Нет, дорогая, – мягко ответил Квадри, – это совершенно справедливо.
Лина тем временем прокомментировала хмуро:
Как же я об этом не подумала, вот дурочка… Ведь поездка в Версаль обязательна для молодоженов.
В дверях Марчелло пропустил Квадри вперед. Выходя, он снова услышал, как били часы: было десять.
ГЛАВА ДЕВЯТАЯ
Когда они вышли на улицу, профессор сел за руль автомобиля, оставив дверцу открытой.
Ваш муж может сесть впереди, рядом с моим, – сказала Лина Джулии, – а вы сядете сзади, со мной.
Но Джулия ответила насмешливо, пьяным голосом:
Почему? Лично я предпочитаю переднее сиденье, – и решительно устроилась рядом с Квадри. Так Марчелло и Лина оказались рядом, на заднем сиденье.
Марчелло решил поймать женщину на слове и повести себя так, словно на самом деле верил, что она его любит. В этом решении было не только желание отомстить, была и последняя надежда: словно после всего, наперекор очевидности, он невольно по-прежнему питал иллюзии относительно чувств Лины. Машина тронулась с места, потом затормозила в темноте, прежде чем свернуть на соседнюю улицу. Тогда, воспользовавшись темнотой, Марчелло взял руку Лины, которую она держала на коленях, и отвел ее на сиденье, между ними. От его прикосновения она обернулась в порыве гнева, который, однако, тут же сменился фальшивым, умоляюще предостерегающим жестом сообщницы. Машина проезжала одну за другой улочки Латинского квартала, а Марчелло сжимал руку Лины. Он чувствовал, как она напряжена, как не только мускулами, но и кожей отвергает его ласки, и в том, как беспомощно Лина перебирала пальцами, чувствовались отвращение, возмущение, гнев. На повороте машину занесло, и они упали друг на друга. Тогда Марчелло взял Лину за шею, как это делают с кошкой, которая изворачивается и может поцарапать, и, повернув ее голову, поцеловал в губы. Поначалу она попыталась высвободиться, но Марчелло с силой сжимал ее худую стриженую мальчишескую шею, и тогда Лина, тихо застонав от боли, перестала сопротивляться и позволила поцеловать себя, но, как ясно ощутил Марчелло, скривила губы в гримасе отвращения и с силой вонзила острые ногти ему в ладонь: жест внешне сладострастный, но Марчелло знал, что на самом деле он вызван переполнявшими ее отвращением и неприязнью. Он затянул поцелуй как можно дольше, глядя то ей в глаза, нетерпеливо сверкавшие ненавистью и омерзением, то вперед, на две черные неподвижные головы Джулии и Квадри. Огни шедшей навстречу машины ярко осветили ветровое стекло; Марчелло отпрянул от Лины и откинулся на сиденье. Краешком глаза он увидел, что она тоже упала на подушки, а потом, медленно поднеся платок ко рту, стала вытирать его задумчиво и брезгливо. Увидев, с какой тщательностью и каким отвращением она вытирает губы, которые, если верить ее словам, должны были бы трепетать и жадно ловить поцелуи, он испытал отчаяние и страшную, глухую боль.

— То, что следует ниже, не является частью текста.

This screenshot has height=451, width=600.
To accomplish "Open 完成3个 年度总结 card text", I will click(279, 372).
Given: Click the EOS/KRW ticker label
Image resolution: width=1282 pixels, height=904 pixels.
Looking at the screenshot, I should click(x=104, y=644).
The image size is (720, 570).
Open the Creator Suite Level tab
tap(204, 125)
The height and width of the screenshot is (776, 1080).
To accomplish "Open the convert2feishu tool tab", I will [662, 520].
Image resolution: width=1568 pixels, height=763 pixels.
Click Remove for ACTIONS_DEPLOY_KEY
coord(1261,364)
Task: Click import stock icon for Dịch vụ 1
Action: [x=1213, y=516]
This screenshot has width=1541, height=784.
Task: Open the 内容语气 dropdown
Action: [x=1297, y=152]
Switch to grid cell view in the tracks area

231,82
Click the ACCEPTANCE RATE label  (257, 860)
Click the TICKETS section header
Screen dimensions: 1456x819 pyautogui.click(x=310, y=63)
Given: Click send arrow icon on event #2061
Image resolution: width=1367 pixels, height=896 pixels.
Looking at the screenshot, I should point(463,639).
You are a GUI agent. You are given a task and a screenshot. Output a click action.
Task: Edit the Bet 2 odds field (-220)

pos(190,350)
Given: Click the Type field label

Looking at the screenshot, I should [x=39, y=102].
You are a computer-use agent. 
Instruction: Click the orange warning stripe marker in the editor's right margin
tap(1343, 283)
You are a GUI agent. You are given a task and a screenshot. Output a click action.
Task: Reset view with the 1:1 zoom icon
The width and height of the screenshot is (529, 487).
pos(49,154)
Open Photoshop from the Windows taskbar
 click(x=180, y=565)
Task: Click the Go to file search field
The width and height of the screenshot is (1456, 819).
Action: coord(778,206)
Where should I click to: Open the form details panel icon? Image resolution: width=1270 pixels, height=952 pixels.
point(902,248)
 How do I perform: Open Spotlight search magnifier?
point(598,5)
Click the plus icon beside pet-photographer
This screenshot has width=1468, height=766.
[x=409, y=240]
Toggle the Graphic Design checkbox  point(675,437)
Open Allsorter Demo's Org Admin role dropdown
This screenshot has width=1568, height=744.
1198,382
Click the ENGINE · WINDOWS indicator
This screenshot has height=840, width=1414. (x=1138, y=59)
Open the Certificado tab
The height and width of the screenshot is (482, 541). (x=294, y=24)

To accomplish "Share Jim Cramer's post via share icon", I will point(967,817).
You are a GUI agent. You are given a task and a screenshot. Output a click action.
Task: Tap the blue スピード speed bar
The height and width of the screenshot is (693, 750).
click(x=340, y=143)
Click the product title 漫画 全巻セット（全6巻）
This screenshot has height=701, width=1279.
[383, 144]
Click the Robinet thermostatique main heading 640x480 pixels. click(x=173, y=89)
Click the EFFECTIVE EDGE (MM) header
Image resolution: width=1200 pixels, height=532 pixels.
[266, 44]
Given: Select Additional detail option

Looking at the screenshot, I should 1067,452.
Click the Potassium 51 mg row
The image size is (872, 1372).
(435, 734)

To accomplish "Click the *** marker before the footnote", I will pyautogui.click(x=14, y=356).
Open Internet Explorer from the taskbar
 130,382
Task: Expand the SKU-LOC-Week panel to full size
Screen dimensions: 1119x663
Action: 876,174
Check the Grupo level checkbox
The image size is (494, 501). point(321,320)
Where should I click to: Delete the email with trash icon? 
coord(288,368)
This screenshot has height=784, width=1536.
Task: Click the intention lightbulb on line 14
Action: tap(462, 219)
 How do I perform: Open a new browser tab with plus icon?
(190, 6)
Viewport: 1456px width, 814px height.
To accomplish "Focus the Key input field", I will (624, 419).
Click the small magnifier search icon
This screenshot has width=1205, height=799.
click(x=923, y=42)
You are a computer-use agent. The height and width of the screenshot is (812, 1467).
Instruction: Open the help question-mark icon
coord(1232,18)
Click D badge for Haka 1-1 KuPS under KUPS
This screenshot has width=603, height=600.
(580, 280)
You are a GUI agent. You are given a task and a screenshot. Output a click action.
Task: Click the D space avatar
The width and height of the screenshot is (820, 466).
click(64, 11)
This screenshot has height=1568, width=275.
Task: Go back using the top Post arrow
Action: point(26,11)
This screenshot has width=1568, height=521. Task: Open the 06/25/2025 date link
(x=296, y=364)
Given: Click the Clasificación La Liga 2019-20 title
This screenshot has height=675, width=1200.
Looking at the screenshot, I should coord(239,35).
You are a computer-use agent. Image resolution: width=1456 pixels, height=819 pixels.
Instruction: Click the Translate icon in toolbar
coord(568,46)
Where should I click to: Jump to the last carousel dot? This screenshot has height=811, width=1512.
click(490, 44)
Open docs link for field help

«Люби меня, – хотелось ему крикнуть, – люби меня… Бога ради!» – потому что Марчелло вдруг показалось, что от этого зависит теперь не только его собственная, но и ее жизнь. Словно заразившись от нее неистребимой неприязнью, он подумал, что ее смерть доставила бы ему больше наслаждения, чем ее любовь. Потом во внезапном благородном душевном порыве он раскаялся в своих мыслях и подумал: «Слава богу, ее не будет в Савойе, когда туда отправится Орландо с подручными… Слава богу!» – и понял, что в какой-то момент ему на самом деле захотелось, чтобы она умерла вместе с мужем, той же смертью и при тех же обстоятельствах.
Машина остановилась, и они вышли. Марчелло увидел темную улицу предместья, идущую между неровным рядом домишек и стеной сада.
– Вы увидите, – сказала Лина, беря Джулию под руку, – это место не для институток… но там интересно.
Они подошли к освещенной двери. Над дверью на маленьком прямоугольничке из красного стекла голубыми буквами было написано: La cravate noire.
"Черный галстук", – пояснила Лина Джулии, – это который мужчины носят со смокингом, а здесь – все женщины, от официанток до хозяйки.
Они вошли в вестибюль, и, действительно, тут же из-за гардеробной стойки высунулась коротко стриженная голова и сухо произнесла:
– Vestiaire [5]5
Гардероб (фр.)
[Закрыть].
Джулия, которую позабавило это явление, подошла к стойке и повернулась, уронив с плеч накидку на руки гардеробщице в черном пиджаке, накрахмаленной рубашке и бабочке. Из раздевалки они прошли в танцевальный зал, где воздух был насыщен дымом и оглушал голосами и музыкой.
Красивая женщина, неопределенного возраста, с полным бледным гладким лицом, с шеей, стянутой привычной черной бабочкой, пошла им навстречу между переполненными столиками. С ласковой фамильярностью поздоровалась с женой Квадри, а затем, подняв к властно смотревшим глазам монокль, прикрепленный шелковым шнурком к лацкану мужского пиджака, произнесла:
Четыре человека… у меня есть как раз то, что вам нужно, синьора Квадри… прошу вас, следуйте за мной.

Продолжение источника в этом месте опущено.